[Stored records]
Start of Block

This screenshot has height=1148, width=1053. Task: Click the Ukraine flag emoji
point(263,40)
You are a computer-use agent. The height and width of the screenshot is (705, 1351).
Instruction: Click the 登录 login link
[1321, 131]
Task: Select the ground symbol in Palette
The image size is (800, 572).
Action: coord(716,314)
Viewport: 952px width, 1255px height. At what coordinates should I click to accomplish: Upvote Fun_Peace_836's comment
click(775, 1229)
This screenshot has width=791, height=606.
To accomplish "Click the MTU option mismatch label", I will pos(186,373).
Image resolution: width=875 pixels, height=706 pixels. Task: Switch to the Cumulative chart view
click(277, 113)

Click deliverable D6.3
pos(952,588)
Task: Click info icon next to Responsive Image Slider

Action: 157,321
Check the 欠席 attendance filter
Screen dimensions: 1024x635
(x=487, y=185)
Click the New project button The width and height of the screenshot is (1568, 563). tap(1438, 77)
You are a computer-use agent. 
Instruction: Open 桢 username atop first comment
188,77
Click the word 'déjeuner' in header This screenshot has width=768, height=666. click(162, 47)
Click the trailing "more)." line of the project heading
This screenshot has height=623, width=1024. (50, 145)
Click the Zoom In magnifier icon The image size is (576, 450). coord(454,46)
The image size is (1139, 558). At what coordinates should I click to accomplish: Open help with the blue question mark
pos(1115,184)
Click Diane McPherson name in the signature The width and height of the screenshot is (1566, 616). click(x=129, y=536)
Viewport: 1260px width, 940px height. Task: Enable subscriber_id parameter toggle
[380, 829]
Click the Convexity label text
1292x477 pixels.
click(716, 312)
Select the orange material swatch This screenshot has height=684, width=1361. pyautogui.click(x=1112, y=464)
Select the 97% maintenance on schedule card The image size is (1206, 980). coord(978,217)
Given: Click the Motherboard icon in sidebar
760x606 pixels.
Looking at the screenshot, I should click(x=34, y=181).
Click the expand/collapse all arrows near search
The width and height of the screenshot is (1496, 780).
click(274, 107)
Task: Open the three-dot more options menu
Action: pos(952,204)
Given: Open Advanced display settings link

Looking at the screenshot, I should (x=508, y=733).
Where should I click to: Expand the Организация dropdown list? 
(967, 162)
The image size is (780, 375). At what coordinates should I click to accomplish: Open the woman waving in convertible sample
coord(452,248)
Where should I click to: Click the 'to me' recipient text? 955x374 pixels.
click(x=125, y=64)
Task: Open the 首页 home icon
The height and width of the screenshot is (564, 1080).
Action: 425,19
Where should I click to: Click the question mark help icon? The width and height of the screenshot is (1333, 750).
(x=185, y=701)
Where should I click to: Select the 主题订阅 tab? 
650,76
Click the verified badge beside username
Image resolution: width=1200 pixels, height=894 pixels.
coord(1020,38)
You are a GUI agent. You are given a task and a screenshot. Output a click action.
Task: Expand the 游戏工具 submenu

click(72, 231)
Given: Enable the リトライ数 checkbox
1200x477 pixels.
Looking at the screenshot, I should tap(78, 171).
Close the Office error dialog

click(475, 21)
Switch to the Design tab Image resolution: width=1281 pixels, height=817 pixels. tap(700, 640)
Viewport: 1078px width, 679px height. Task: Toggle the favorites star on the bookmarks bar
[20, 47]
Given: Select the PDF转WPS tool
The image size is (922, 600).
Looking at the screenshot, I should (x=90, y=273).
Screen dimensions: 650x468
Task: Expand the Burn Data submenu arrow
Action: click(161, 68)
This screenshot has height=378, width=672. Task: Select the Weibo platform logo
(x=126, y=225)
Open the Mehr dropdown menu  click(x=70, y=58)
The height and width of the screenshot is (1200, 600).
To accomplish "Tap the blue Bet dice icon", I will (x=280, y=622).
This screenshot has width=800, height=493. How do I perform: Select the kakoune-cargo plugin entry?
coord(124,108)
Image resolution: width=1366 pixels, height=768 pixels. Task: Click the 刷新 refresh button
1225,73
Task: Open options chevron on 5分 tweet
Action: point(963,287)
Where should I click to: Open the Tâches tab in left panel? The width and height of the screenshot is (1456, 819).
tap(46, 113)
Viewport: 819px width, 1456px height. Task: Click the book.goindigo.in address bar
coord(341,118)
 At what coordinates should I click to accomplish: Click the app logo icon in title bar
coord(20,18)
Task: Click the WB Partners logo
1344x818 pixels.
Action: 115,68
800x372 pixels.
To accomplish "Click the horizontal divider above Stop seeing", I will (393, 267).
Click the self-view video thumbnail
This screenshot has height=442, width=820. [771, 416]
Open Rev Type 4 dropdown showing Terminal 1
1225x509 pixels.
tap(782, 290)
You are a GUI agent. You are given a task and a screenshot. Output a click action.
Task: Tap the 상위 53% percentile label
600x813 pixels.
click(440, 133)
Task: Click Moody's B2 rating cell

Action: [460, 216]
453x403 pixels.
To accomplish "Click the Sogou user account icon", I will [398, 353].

End of Block

◆ **WHAT IS NEEDED**: Take every line from the data above that holds "agent" and copy it out.

◆ **RESULT OF THIS TASK**:
You are a computer-use agent. The height and width of the screenshot is (705, 1351).
You are a computer-use agent. 
You are a GUI agent. You are given a task and a screenshot. Output a click action.
You are a GUI agent. You are given a task and a screenshot. Output a click action.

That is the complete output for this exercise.